## Instructions for the task
The line containing "Select Local Disk (C:) in navigation pane" and each line after it, through the final line of the data, are to be retyped exactly, with pictures left out.

## Exercise input
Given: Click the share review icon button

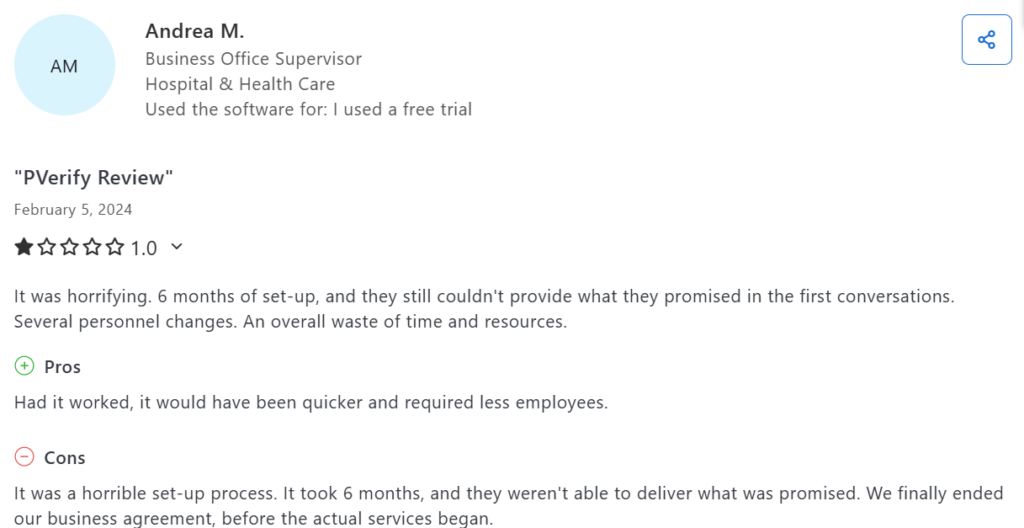Looking at the screenshot, I should pos(986,40).
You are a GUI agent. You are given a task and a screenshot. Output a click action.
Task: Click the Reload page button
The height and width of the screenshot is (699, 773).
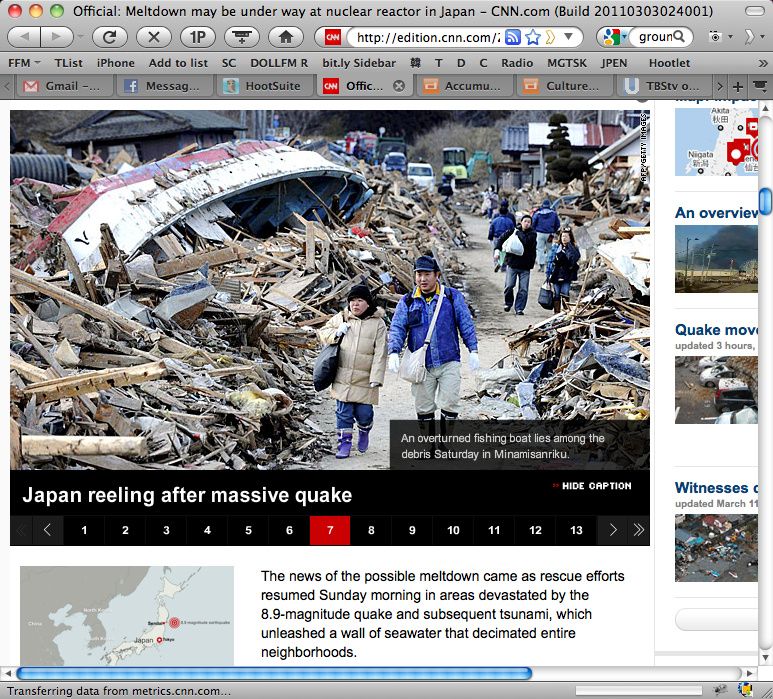pyautogui.click(x=109, y=37)
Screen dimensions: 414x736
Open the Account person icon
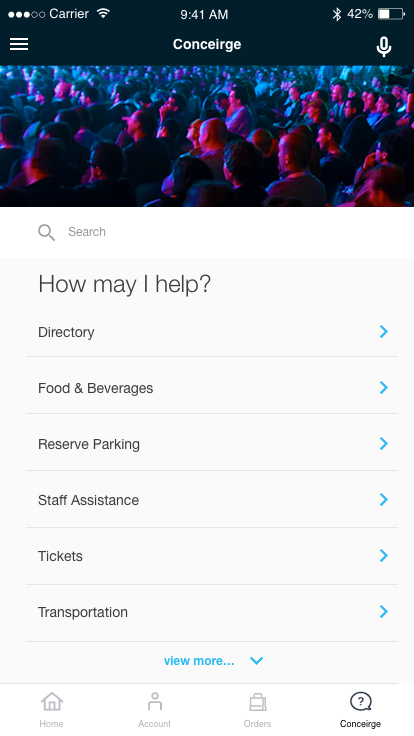(x=154, y=702)
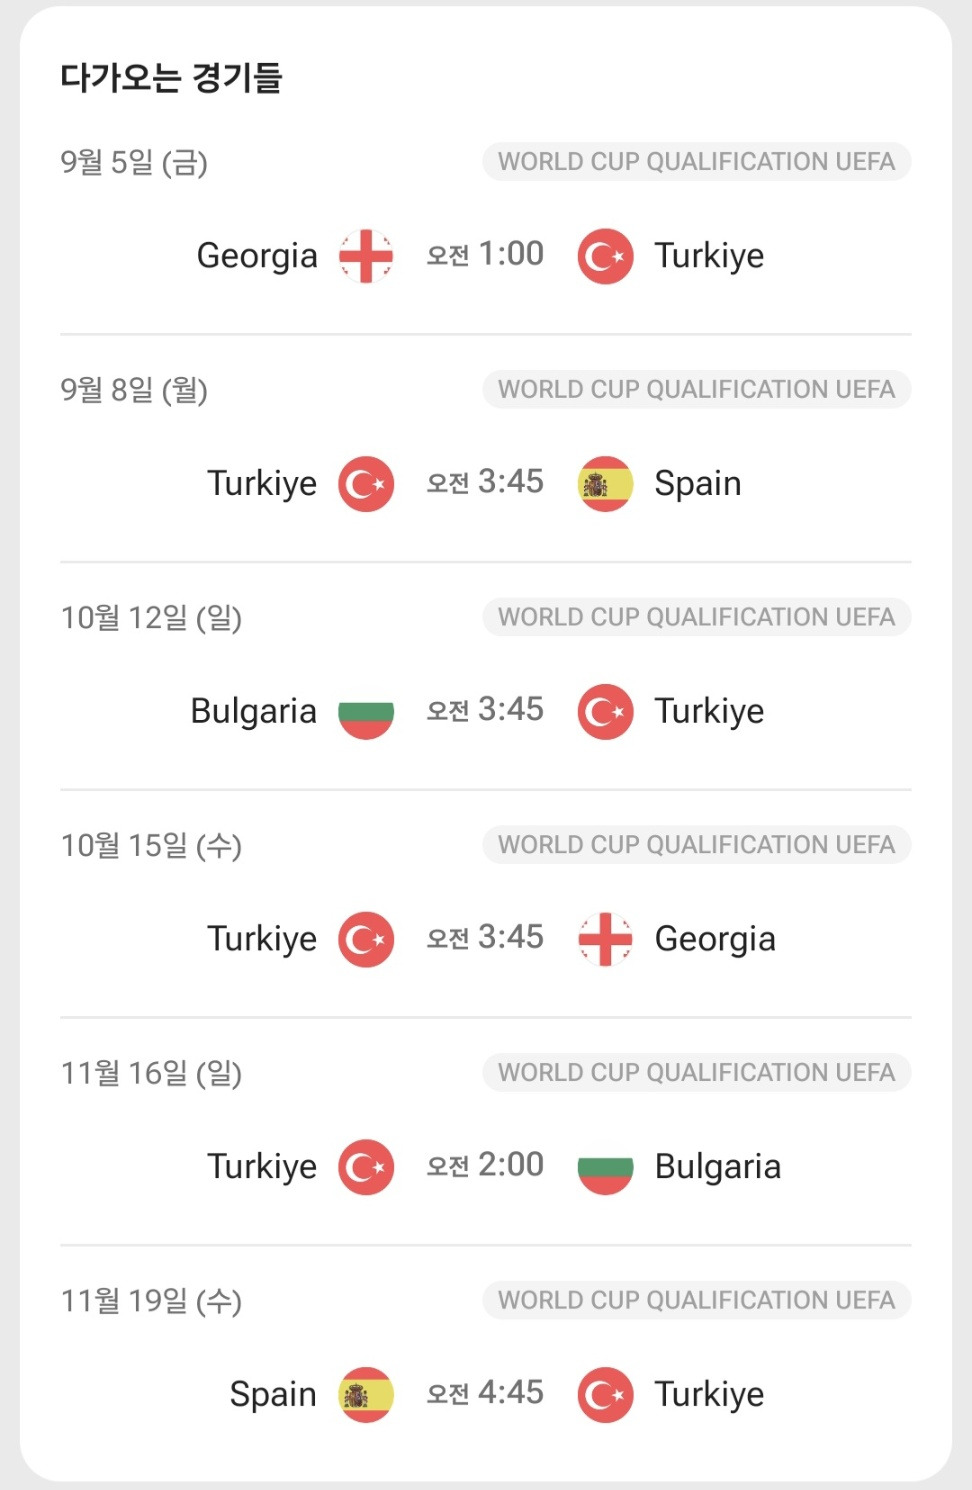Open Georgia team name in 10월 15일 match
This screenshot has height=1490, width=972.
tap(715, 940)
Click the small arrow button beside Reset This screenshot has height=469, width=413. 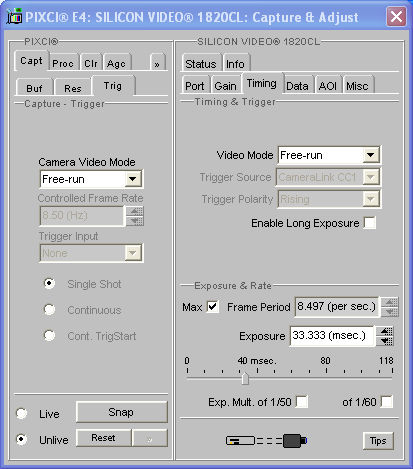150,438
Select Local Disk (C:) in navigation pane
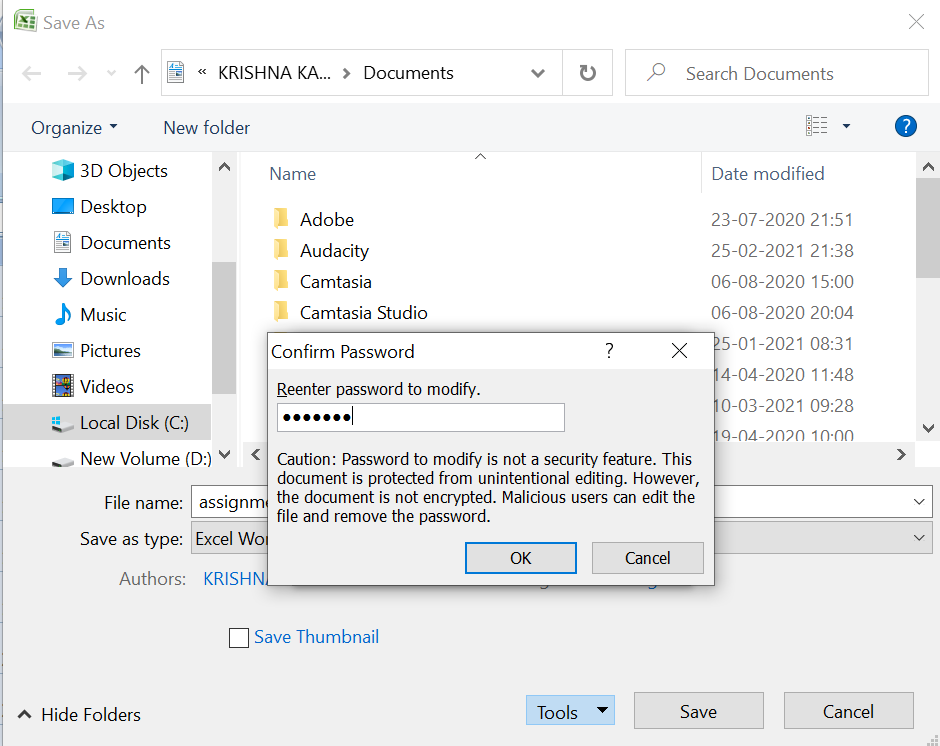 pyautogui.click(x=134, y=423)
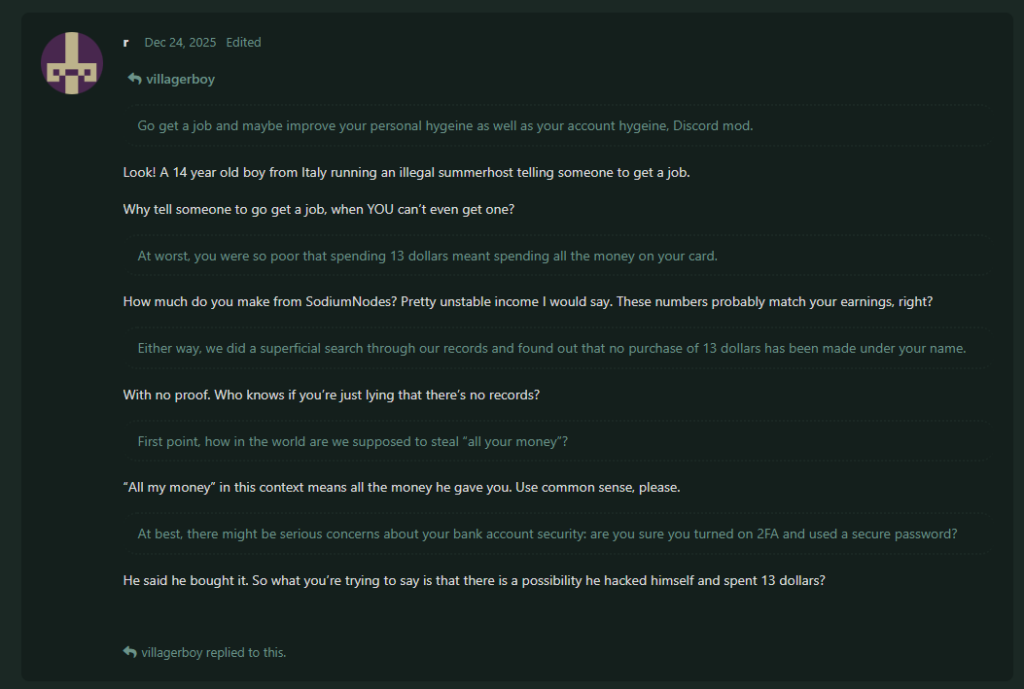Jump to the villagerboy post being replied to
Image resolution: width=1024 pixels, height=689 pixels.
(x=180, y=79)
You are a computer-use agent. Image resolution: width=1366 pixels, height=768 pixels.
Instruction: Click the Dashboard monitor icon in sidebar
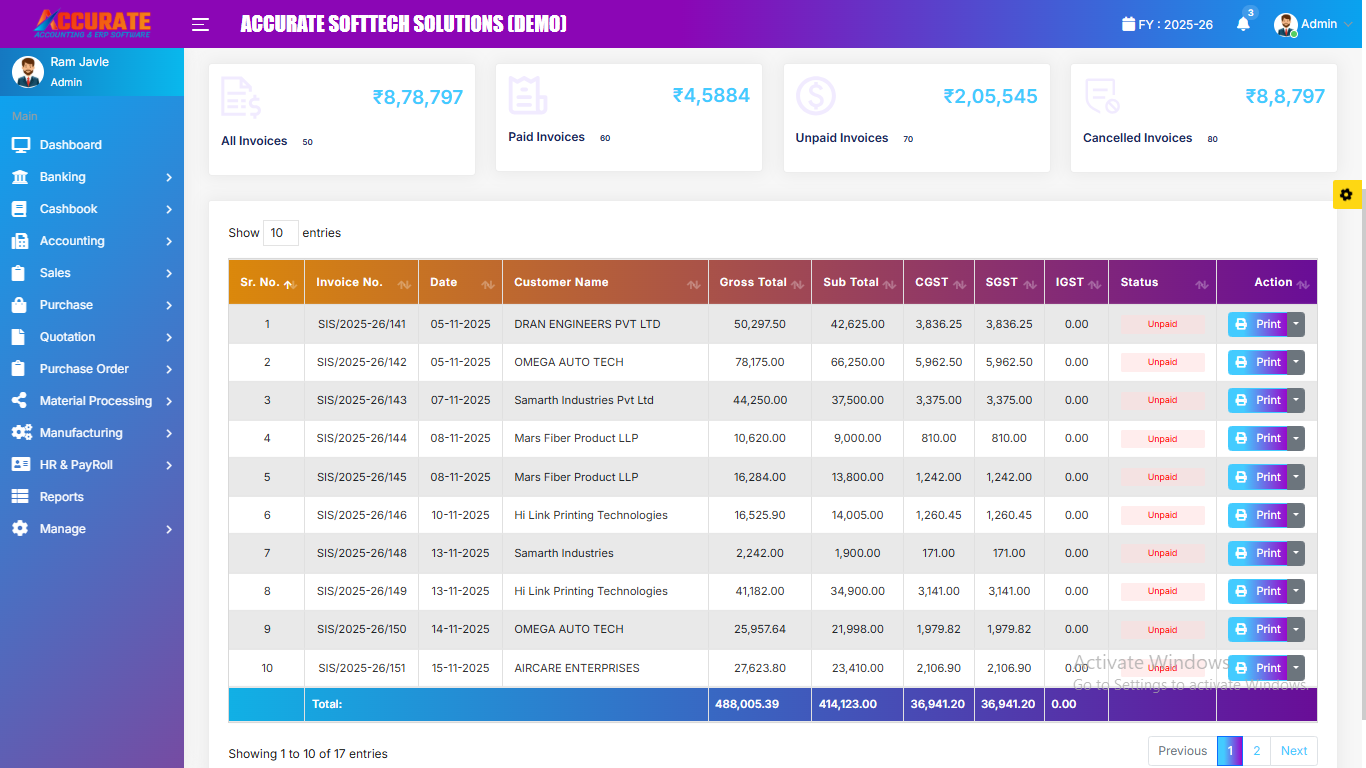click(x=20, y=145)
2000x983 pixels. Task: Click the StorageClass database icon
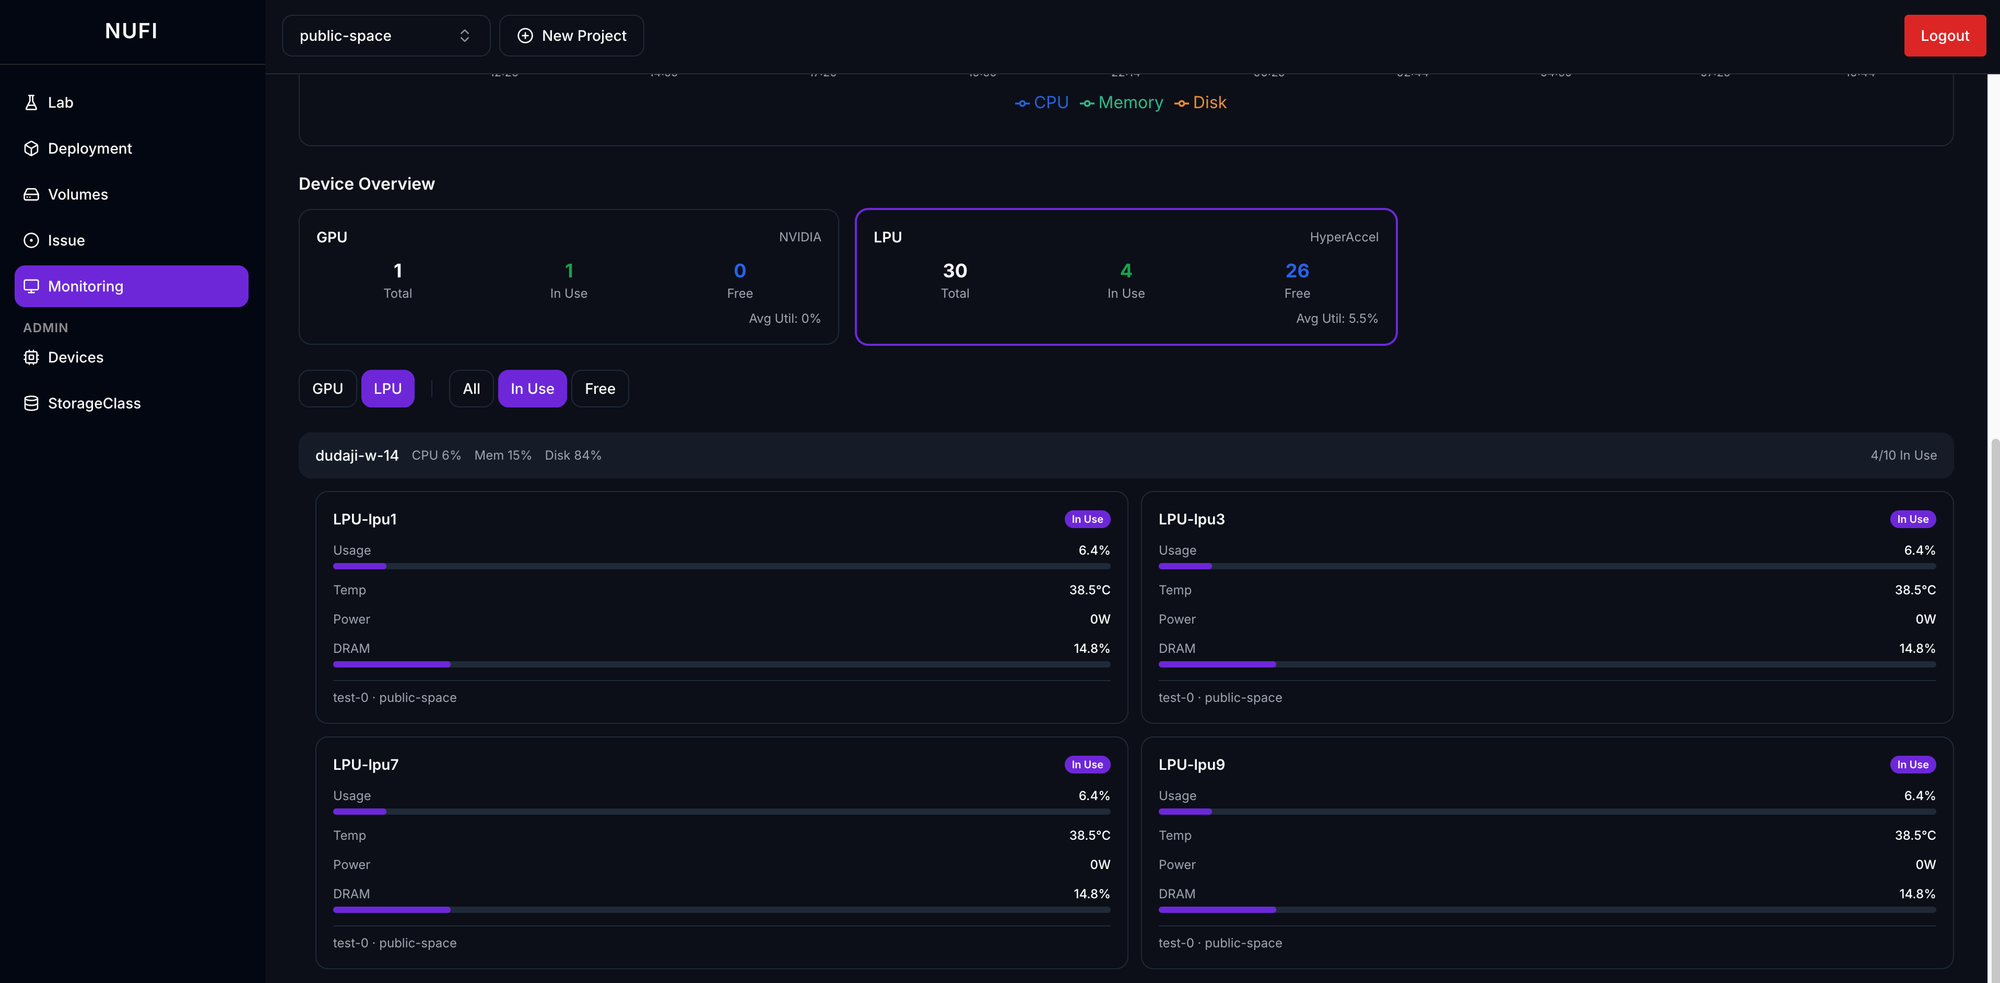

## The completed task
Select Local Disk (C:) in navigation pane
 pyautogui.click(x=134, y=423)
Jump to the villagerboy post being replied to
Image resolution: width=1024 pixels, height=689 pixels.
(x=180, y=79)
You are a computer-use agent. Image resolution: width=1366 pixels, height=768 pixels.
Instruction: Click the Dashboard monitor icon in sidebar
click(x=20, y=145)
2000x983 pixels. Task: Click the StorageClass database icon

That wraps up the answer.